Ben knew there was no point in arguing. His father’s voice had assumed that I’m the Master tone. Besides, the logic was sound, at least until it came to the part about them making it back to the Shadow alive.
“Can we at least be careful about it?” Ben asked. “Right now, all we know about them is that they don’t mind killing people, and they have a thing for red lightsabers. Whoever they are, they seem to have all the advantages.”
“Not all of them,” Luke said, slipping behind an equipment cabinet on the opposite side of the room. He was on the upper tier, about five meters past the hatch. “Are you ready with that gas cylinder?”
Ben checked the hand torch he had used to weld himself and Rhondi into the chamber. The feed valve was wide open, and the safety shutoff was disabled.
“Affirmative.”
“Then hide your Force presence and wait for my signal,” Luke ordered. “We might learn something just by watching them.”

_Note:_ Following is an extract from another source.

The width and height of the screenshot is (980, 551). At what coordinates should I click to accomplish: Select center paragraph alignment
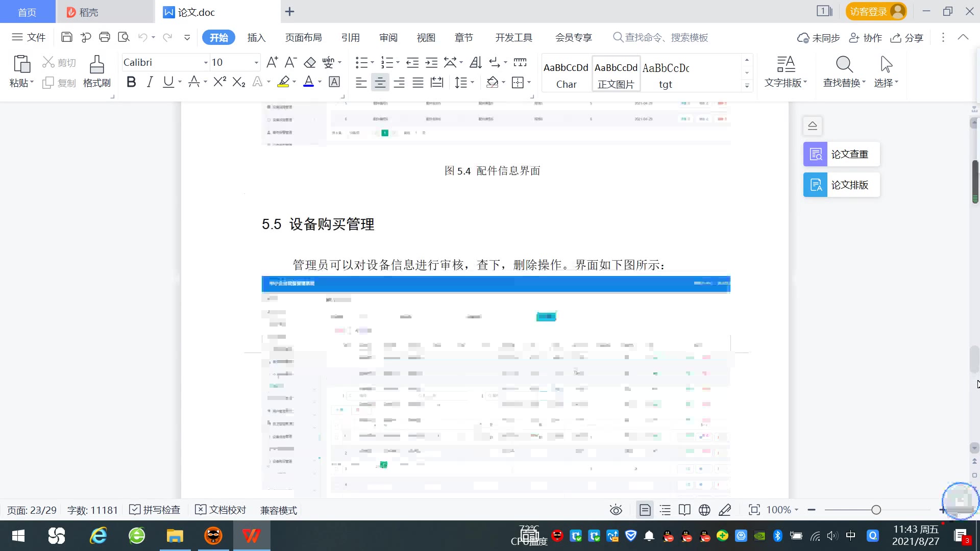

Ben slipped into his own hiding place—the foot well of an equipment console, on the upper tier directly across from his father. He quickly drew his Force presence inward, shrinking it down until even he could not sense it, then felt the floor reverberate as the heavy hatch fell into the room.
Two seconds later the door charge detonated, but there were no muffled screams to suggest that anyone had been near the entrance when the fuse activated. Whoever they were, Rhondi’s killers had obviously learned their lesson when they opened Rolund’s cell and tripped the first mine.
The blast of the door charge was still vibrating through the floor when Ben felt the lighter pounding of running feet. He guessed that maybe seven or eight intruders had entered, but there was no way to be certain. He waited five long breaths for them to pass his hiding place, then peered out toward the hatchway. The metal was still smoking and glowing white. Even so, he could see a pair of vac suit boots on t
he floor outside the hatchway.
A double comm click sounded inside Ben’s helmet. The signal meant his father was preparing to move, but it would be impossible to see the rear guard from his side of the room. He hit a chin toggle inside his helmet, intending to warn his dad about the ambusher, then saw the intruder’s boots charging into the control room and realized his father was already moving.
Holding the gas canister in one hand and his lightsaber in the other, Ben rolled from his hiding place. A line of eight intruders was descending toward the diversionary hole in the viewport, all of them in a hurry. Like the Skywalkers, they were wearing full combat-rated vac suits and carrying lightsabers. Some also carried blasters, and most wore equipment belts with two sheaths, one for a slender glass-handled dagger and one for a curved, heavy-bladed parang.
Ben’s father was already sliding onto the top of an equipment console, so intent on capturing a prisoner that he did not sense the rear guard coming through the hatch behind him. The intruder’s faceplate was raised, revealing a lavender face with fine features and a long nose, slightly more slender than a human’s. In her gloved hand, she was holding one of the dark parangs. Instead of leaping into a melee attack as Ben had expected, she stopped and raised the parang.
“Dad!” Ben commed. “Roll, now!”
The parang flew, and Luke rolled, disappearing over a row of equipment cabinets just as the weapon spun past centimeters above his helmet. Unable to hear the commed message, the woman grimaced and extended her hand, using the Force to call the weapon back—and presenting her back to Ben as she moved to put the row of equipment cabinets between herself and Luke.
Ben did not give her a chance to catch the parang. He simply Force-leapt across the last three meters between them, pointing his lightsaber at her heart and thumbing the activation switch. To his relief, both his weapon and his body felt fully powered—though, in the latter case, it was impossible to say whether the fuel was the hydrade he had quaffed earlier or his desperation to save his father.
The woman must have had her own danger sense. Even before Ben’s blade extended, she was spinning away, still reaching for her parang with one hand, igniting her own lightsaber with her other, and snapping a vicious heel kick at Ben’s groin with her near foot.